American college basketball season

The 1905–06 University of Virginia men's basketball team represented the University of Virginia during the 1905–06 collegiate men's basketball season in the United States. The team was led by first-year head coach Henry Lannigan, and played their home games at Fayerweather Gymnasium in Charlottesville, Virginia.
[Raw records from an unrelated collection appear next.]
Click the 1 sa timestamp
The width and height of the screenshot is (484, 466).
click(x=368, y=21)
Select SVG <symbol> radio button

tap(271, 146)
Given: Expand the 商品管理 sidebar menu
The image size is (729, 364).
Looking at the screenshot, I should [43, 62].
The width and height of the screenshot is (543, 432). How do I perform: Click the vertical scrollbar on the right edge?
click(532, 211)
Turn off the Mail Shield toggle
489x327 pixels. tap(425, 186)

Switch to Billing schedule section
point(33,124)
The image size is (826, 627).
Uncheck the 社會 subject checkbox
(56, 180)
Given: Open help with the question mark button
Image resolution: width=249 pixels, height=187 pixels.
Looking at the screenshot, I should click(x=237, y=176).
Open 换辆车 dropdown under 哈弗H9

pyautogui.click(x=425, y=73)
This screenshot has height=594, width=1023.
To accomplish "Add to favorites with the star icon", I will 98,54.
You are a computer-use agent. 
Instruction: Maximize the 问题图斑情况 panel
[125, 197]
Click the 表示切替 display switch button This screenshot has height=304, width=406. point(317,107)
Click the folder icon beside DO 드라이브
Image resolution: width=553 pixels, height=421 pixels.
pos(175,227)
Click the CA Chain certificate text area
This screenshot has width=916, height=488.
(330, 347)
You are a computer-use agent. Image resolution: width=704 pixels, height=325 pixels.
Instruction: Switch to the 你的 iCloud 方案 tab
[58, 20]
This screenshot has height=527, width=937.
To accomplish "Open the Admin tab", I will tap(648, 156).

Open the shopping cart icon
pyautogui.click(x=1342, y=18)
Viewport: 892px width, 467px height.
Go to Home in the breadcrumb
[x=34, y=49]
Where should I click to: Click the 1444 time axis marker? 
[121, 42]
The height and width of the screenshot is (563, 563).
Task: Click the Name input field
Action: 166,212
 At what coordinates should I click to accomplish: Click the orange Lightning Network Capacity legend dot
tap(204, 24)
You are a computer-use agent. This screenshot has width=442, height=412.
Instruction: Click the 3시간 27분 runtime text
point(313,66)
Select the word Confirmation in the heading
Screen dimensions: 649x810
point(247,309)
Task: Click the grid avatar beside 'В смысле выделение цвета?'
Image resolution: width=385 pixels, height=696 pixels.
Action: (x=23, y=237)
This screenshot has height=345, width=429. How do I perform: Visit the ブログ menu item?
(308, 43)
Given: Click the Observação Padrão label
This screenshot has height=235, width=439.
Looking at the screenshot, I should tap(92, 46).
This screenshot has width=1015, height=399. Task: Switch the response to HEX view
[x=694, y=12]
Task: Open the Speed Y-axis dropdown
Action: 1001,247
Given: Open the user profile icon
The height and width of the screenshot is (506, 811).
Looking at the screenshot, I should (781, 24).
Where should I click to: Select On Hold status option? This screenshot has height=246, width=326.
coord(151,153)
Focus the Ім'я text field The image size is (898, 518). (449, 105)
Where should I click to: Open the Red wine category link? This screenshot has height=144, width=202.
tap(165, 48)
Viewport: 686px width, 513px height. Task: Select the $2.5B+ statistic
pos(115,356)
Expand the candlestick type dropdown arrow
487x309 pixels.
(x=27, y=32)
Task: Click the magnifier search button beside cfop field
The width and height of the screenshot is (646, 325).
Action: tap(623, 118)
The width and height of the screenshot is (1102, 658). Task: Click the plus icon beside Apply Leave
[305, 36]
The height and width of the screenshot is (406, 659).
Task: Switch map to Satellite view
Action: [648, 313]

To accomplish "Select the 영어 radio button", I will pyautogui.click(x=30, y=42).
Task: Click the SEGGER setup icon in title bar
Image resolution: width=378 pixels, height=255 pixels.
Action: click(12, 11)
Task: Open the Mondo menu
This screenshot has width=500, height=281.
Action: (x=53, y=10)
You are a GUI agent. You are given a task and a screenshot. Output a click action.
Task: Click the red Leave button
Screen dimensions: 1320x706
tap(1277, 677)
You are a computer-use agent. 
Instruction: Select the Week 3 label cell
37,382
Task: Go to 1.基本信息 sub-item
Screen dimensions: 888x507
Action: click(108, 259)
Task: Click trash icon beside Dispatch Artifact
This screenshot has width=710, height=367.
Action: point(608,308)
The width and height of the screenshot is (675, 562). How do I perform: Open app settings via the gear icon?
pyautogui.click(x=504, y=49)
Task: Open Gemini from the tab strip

Now known as the Virginia Cavaliers, the team did not have an official nickname prior to 1923.

== Schedule ==

| Date time, TV | Opponent | Result | Record | Site city, state |
Regular season
| January 18* | Charlottesville YMCA | W 30–9 | 1–0 | Fayerweather Gymnasium Charlottesville, VA |
| January 26* | Washington & Lee | W 22–6 | 2–0 | Fayerweather Gymnasium Charlottesville, VA |
| January 30* | Staunton YMCA | W 35–13 | 3–0 | Fayerweather Gymnasium Charlottesville, VA |
| January 31* | Charlottesville YMCA | W 26–12 | 4–0 | Fayerweather Gymnasium Charlottesville, VA |
| February 2* | at Baltimore YMCA | L 7–35 | 4–1 | Baltimore, MD |
| February 3* | vs. Carroll Institute | L 12–62 | 4–2 | Washington, DC |
| February 23* | Bridgewater | W | 5–2 | Fayerweather Gymnasium Charlottesville, VA |
| March 6* | Charlottesville YMCA | W 20–5 | 6–2 | Fayerweather Gymnasium Charlottesville, VA |
| March 9* | at William & Mary | W 22–19 | 7–2 | Williamsburg, VA |
| March 10* | at Richmond YMCA | W 18–9 | 8–2 | Richmond, VA |
*Non-conference game. (#) Tournament seedings in parentheses. All times are in Eastern Time.